* PROBLEM DETAILS
Nothing in the records may be altered. Repeat them in full.

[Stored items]
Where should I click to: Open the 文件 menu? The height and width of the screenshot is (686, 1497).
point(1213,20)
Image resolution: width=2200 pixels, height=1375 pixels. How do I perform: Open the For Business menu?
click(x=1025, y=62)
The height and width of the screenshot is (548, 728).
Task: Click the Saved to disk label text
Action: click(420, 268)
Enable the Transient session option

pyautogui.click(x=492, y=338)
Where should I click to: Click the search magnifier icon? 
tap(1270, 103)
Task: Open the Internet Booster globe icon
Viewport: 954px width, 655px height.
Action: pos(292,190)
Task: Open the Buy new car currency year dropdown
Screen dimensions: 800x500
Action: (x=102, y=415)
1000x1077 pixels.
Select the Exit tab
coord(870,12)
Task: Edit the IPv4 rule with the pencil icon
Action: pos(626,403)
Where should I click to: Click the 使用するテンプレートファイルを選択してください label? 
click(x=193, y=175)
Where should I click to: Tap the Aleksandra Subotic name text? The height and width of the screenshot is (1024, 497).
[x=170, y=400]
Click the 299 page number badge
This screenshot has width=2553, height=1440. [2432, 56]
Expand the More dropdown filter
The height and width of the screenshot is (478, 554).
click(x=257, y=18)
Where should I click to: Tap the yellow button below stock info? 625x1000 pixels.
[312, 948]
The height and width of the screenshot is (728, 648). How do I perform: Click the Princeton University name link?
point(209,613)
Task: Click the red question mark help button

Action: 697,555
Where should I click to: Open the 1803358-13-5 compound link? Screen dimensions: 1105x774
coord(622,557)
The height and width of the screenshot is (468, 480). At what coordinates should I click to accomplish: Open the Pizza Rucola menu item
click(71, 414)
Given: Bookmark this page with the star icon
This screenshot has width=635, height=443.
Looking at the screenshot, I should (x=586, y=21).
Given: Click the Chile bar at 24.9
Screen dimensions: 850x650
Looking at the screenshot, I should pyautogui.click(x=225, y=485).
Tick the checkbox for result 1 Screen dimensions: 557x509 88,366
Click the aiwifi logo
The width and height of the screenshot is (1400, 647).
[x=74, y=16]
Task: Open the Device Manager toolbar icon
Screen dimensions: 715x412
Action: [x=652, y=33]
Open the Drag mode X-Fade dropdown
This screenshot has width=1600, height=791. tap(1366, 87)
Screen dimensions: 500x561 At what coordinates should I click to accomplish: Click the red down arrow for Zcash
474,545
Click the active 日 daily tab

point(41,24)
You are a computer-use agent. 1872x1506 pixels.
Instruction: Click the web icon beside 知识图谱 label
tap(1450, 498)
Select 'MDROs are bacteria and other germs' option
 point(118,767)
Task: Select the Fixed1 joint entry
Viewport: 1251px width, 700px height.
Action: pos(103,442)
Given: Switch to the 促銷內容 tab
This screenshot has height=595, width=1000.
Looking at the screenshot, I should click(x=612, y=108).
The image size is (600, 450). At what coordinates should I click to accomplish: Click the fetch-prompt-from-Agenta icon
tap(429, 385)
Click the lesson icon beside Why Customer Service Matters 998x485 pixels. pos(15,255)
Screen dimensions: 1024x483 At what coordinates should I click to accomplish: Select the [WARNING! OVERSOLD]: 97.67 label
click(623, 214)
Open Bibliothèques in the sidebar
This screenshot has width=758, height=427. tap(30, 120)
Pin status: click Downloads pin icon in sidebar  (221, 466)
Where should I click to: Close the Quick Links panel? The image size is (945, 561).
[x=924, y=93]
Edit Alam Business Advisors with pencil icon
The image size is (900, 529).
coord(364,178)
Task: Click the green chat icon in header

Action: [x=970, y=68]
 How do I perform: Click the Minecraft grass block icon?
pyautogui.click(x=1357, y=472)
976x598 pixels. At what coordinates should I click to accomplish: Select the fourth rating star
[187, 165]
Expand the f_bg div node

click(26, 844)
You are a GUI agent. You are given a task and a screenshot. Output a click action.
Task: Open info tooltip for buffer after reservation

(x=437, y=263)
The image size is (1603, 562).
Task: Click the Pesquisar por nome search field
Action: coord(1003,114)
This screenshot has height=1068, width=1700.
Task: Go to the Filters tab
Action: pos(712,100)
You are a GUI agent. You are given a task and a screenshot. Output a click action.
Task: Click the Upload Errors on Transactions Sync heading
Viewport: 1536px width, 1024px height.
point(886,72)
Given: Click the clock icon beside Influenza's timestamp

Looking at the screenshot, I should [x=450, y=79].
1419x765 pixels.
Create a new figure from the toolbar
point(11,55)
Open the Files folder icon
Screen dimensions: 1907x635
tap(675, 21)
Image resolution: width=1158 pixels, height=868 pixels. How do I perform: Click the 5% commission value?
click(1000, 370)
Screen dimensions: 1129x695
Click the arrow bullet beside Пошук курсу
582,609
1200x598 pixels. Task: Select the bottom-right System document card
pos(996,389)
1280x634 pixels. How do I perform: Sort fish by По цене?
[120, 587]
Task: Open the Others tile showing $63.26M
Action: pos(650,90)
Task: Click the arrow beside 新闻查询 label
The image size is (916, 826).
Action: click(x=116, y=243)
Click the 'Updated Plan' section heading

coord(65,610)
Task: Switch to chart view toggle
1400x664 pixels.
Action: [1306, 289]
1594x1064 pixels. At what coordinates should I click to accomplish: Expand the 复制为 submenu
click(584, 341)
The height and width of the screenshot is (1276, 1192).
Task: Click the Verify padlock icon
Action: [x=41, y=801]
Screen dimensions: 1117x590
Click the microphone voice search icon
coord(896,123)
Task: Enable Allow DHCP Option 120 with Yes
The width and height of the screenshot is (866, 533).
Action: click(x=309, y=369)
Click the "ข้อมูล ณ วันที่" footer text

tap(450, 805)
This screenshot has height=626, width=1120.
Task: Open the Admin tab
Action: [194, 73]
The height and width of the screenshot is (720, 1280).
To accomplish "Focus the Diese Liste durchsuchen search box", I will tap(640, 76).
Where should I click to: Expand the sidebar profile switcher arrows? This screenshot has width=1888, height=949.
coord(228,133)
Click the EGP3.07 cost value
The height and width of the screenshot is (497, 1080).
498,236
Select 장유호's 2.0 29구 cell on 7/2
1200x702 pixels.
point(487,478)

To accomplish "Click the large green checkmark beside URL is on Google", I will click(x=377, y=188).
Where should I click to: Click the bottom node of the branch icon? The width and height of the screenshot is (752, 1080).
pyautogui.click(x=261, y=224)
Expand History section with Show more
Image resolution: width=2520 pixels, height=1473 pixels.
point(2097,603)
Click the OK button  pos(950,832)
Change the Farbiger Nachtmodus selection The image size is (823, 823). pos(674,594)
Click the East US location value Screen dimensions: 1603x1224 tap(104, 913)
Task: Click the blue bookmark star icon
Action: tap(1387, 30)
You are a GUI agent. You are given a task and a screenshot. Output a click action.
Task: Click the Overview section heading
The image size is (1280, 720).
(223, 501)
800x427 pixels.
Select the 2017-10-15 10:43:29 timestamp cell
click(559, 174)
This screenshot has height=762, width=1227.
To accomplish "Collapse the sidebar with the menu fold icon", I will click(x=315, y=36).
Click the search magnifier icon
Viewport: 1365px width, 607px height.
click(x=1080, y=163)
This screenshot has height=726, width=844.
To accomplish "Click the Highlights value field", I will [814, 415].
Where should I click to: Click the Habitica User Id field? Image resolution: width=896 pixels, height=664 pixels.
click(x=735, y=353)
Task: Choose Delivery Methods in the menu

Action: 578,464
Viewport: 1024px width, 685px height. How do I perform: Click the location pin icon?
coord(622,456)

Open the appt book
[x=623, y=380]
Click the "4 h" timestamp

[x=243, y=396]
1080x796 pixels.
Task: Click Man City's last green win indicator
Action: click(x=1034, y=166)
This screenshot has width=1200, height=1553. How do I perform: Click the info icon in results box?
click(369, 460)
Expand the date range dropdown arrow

* OUTPUT
Where should I click to: Open the 文件 menu? The height and width of the screenshot is (686, 1497).
point(1213,20)
Image resolution: width=2200 pixels, height=1375 pixels. How do I perform: Open the For Business menu?
click(x=1025, y=62)
The height and width of the screenshot is (548, 728).
Task: Click the Saved to disk label text
Action: click(420, 268)
Enable the Transient session option

pyautogui.click(x=492, y=338)
Where should I click to: Click the search magnifier icon? 
tap(1270, 103)
Task: Open the Internet Booster globe icon
Viewport: 954px width, 655px height.
Action: pos(292,190)
Task: Open the Buy new car currency year dropdown
Screen dimensions: 800x500
Action: (x=102, y=415)
1000x1077 pixels.
Select the Exit tab
coord(870,12)
Task: Edit the IPv4 rule with the pencil icon
Action: pos(626,403)
Where should I click to: Click the 使用するテンプレートファイルを選択してください label? 
click(x=193, y=175)
Where should I click to: Tap the Aleksandra Subotic name text? The height and width of the screenshot is (1024, 497).
[x=170, y=400]
Click the 299 page number badge
This screenshot has width=2553, height=1440. [2432, 56]
Expand the More dropdown filter
The height and width of the screenshot is (478, 554).
click(x=257, y=18)
Where should I click to: Tap the yellow button below stock info? 625x1000 pixels.
[312, 948]
The height and width of the screenshot is (728, 648). How do I perform: Click the Princeton University name link?
point(209,613)
Task: Click the red question mark help button

Action: 697,555
Where should I click to: Open the 1803358-13-5 compound link? Screen dimensions: 1105x774
coord(622,557)
The height and width of the screenshot is (468, 480). At what coordinates should I click to accomplish: Open the Pizza Rucola menu item
click(71, 414)
Given: Bookmark this page with the star icon
This screenshot has width=635, height=443.
Looking at the screenshot, I should (x=586, y=21).
Given: Click the Chile bar at 24.9
Screen dimensions: 850x650
Looking at the screenshot, I should pyautogui.click(x=225, y=485).
Tick the checkbox for result 1 Screen dimensions: 557x509 88,366
Click the aiwifi logo
The width and height of the screenshot is (1400, 647).
[x=74, y=16]
Task: Open the Device Manager toolbar icon
Screen dimensions: 715x412
Action: [x=652, y=33]
Open the Drag mode X-Fade dropdown
This screenshot has width=1600, height=791. tap(1366, 87)
Screen dimensions: 500x561 At what coordinates should I click to accomplish: Click the red down arrow for Zcash
474,545
Click the active 日 daily tab

point(41,24)
You are a computer-use agent. 1872x1506 pixels.
Instruction: Click the web icon beside 知识图谱 label
tap(1450, 498)
Select 'MDROs are bacteria and other germs' option
 point(118,767)
Task: Select the Fixed1 joint entry
Viewport: 1251px width, 700px height.
Action: pos(103,442)
Given: Switch to the 促銷內容 tab
This screenshot has height=595, width=1000.
Looking at the screenshot, I should click(x=612, y=108).
The image size is (600, 450). At what coordinates should I click to accomplish: Click the fetch-prompt-from-Agenta icon
tap(429, 385)
Click the lesson icon beside Why Customer Service Matters 998x485 pixels. pos(15,255)
Screen dimensions: 1024x483 At what coordinates should I click to accomplish: Select the [WARNING! OVERSOLD]: 97.67 label
click(623, 214)
Open Bibliothèques in the sidebar
This screenshot has width=758, height=427. tap(30, 120)
Pin status: click Downloads pin icon in sidebar  (221, 466)
Where should I click to: Close the Quick Links panel? The image size is (945, 561).
[x=924, y=93]
Edit Alam Business Advisors with pencil icon
The image size is (900, 529).
coord(364,178)
Task: Click the green chat icon in header

Action: [x=970, y=68]
 How do I perform: Click the Minecraft grass block icon?
pyautogui.click(x=1357, y=472)
976x598 pixels. At what coordinates should I click to accomplish: Select the fourth rating star
[187, 165]
Expand the f_bg div node

click(26, 844)
You are a GUI agent. You are given a task and a screenshot. Output a click action.
Task: Open info tooltip for buffer after reservation

(x=437, y=263)
The image size is (1603, 562).
Task: Click the Pesquisar por nome search field
Action: coord(1003,114)
This screenshot has height=1068, width=1700.
Task: Go to the Filters tab
Action: pos(712,100)
You are a GUI agent. You are given a task and a screenshot. Output a click action.
Task: Click the Upload Errors on Transactions Sync heading
Viewport: 1536px width, 1024px height.
point(886,72)
Given: Click the clock icon beside Influenza's timestamp

Looking at the screenshot, I should [x=450, y=79].
1419x765 pixels.
Create a new figure from the toolbar
point(11,55)
Open the Files folder icon
Screen dimensions: 1907x635
tap(675, 21)
Image resolution: width=1158 pixels, height=868 pixels. How do I perform: Click the 5% commission value?
click(1000, 370)
Screen dimensions: 1129x695
Click the arrow bullet beside Пошук курсу
582,609
1200x598 pixels. Task: Select the bottom-right System document card
pos(996,389)
1280x634 pixels. How do I perform: Sort fish by По цене?
[120, 587]
Task: Open the Others tile showing $63.26M
Action: pos(650,90)
Task: Click the arrow beside 新闻查询 label
The image size is (916, 826).
Action: click(x=116, y=243)
Click the 'Updated Plan' section heading

coord(65,610)
Task: Switch to chart view toggle
1400x664 pixels.
Action: [1306, 289]
1594x1064 pixels. At what coordinates should I click to accomplish: Expand the 复制为 submenu
click(584, 341)
The height and width of the screenshot is (1276, 1192).
Task: Click the Verify padlock icon
Action: [x=41, y=801]
Screen dimensions: 1117x590
Click the microphone voice search icon
coord(896,123)
Task: Enable Allow DHCP Option 120 with Yes
The width and height of the screenshot is (866, 533).
Action: click(x=309, y=369)
Click the "ข้อมูล ณ วันที่" footer text

tap(450, 805)
This screenshot has height=626, width=1120.
Task: Open the Admin tab
Action: [194, 73]
The height and width of the screenshot is (720, 1280).
To accomplish "Focus the Diese Liste durchsuchen search box", I will tap(640, 76).
Where should I click to: Expand the sidebar profile switcher arrows? This screenshot has width=1888, height=949.
coord(228,133)
Click the EGP3.07 cost value
The height and width of the screenshot is (497, 1080).
498,236
Select 장유호's 2.0 29구 cell on 7/2
1200x702 pixels.
point(487,478)

To accomplish "Click the large green checkmark beside URL is on Google", I will click(x=377, y=188).
Where should I click to: Click the bottom node of the branch icon? The width and height of the screenshot is (752, 1080).
pyautogui.click(x=261, y=224)
Expand History section with Show more
Image resolution: width=2520 pixels, height=1473 pixels.
point(2097,603)
Click the OK button  pos(950,832)
Change the Farbiger Nachtmodus selection The image size is (823, 823). pos(674,594)
Click the East US location value Screen dimensions: 1603x1224 tap(104, 913)
Task: Click the blue bookmark star icon
Action: tap(1387, 30)
You are a GUI agent. You are given a task and a screenshot. Output a click action.
Task: Click the Overview section heading
The image size is (1280, 720).
(223, 501)
800x427 pixels.
Select the 2017-10-15 10:43:29 timestamp cell
click(559, 174)
This screenshot has height=762, width=1227.
To accomplish "Collapse the sidebar with the menu fold icon", I will click(x=315, y=36).
Click the search magnifier icon
Viewport: 1365px width, 607px height.
click(x=1080, y=163)
This screenshot has height=726, width=844.
To accomplish "Click the Highlights value field", I will [814, 415].
Where should I click to: Click the Habitica User Id field? Image resolution: width=896 pixels, height=664 pixels.
click(x=735, y=353)
Task: Choose Delivery Methods in the menu

Action: 578,464
Viewport: 1024px width, 685px height. How do I perform: Click the location pin icon?
coord(622,456)

Open the appt book
[x=623, y=380]
Click the "4 h" timestamp

[x=243, y=396]
1080x796 pixels.
Task: Click Man City's last green win indicator
Action: click(x=1034, y=166)
This screenshot has width=1200, height=1553. How do I perform: Click the info icon in results box?
click(369, 460)
Expand the date range dropdown arrow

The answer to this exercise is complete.